Sendo que a escala de Mentira pode ser considerada como medida de conformidade social (Francis et al., 1991, cit. por Poropat, 2011), poderá ser associada a uma complacência em contextos socialmente impostos, tais como ambientes escolares (Poropat, 2011). Neste sentido, os resultados desta escala podem estar relacionados com comportamentos de inquietação, desobediência, agitação e distracção (Slobodskaya, Safronova, & Windle, 2005, cit. por Poropat, 2011) que, a par da ausência de actividades escolares, tem um efeito nefasto no desempenho académico (Farsides & Woodfield, 2003, cit. por Poropat, 2011). Scores elevados na escala da Mentira estão relacionados com atitudes positivas, por parte dos alunos, face às actividades escolares propostas e face às matérias leccionadas (Francis & Montgomery, 1993, cit. por Poropat, 2011). Por estas, e outras, razões, é expectável encontrar relação entre esta escala e desempenho académico.

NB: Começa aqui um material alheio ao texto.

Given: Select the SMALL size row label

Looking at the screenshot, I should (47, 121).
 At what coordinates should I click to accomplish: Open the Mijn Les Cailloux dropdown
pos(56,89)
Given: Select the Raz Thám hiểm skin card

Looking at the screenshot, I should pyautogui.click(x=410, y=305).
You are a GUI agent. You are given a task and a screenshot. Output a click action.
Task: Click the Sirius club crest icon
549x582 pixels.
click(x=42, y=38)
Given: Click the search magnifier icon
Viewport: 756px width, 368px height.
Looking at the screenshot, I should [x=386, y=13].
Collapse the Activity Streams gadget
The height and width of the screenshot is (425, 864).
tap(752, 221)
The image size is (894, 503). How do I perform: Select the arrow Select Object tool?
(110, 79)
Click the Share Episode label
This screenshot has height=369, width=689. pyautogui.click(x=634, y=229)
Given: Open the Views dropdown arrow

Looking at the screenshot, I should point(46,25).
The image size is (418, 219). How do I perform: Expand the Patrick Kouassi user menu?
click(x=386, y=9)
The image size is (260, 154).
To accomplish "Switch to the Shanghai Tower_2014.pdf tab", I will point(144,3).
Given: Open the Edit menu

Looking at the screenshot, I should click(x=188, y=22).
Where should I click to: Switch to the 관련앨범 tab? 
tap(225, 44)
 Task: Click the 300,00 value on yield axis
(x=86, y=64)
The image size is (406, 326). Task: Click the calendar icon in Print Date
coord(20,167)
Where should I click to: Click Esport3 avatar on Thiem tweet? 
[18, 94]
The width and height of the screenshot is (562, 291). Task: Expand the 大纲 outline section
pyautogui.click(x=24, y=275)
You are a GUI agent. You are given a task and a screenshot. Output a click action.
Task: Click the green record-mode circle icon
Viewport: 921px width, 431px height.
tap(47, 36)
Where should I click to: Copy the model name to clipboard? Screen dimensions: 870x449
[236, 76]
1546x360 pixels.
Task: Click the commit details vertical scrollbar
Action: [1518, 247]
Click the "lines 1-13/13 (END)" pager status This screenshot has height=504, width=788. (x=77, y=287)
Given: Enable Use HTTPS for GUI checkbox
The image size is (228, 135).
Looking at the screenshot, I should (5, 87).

Por último, o Psicoticismo aparece associado às dimensões Amabilidade e Conscienciosidade, do Modelo dos Cinco Factores. Sendo que o domínio da Conscienciosidade apresenta um nível de correlação com desempenho académico, que rivaliza com a correlação entre este último e inteligência (Poropat, 2009; 2011), o facto de o Psicoticismo ter, por sua vez, também uma elevada correlação com o domínio da Conscienciosidade, poder-se-á depreender que ambos os factores partilham de associações com o desempenho académico (Poropat, 2011). Para mais, elevados resultados na escala Psicoticismo mostram um estudante que releva a ociosidade, atitudes negativas face à escola e ao que esta representa (Francis & A. Montgomery, 1993, cit. por Poropat, 2011), apresentando mais dificuldades na escola (Sloboskaya, et al., 1995, cit. por Poropat, 2011).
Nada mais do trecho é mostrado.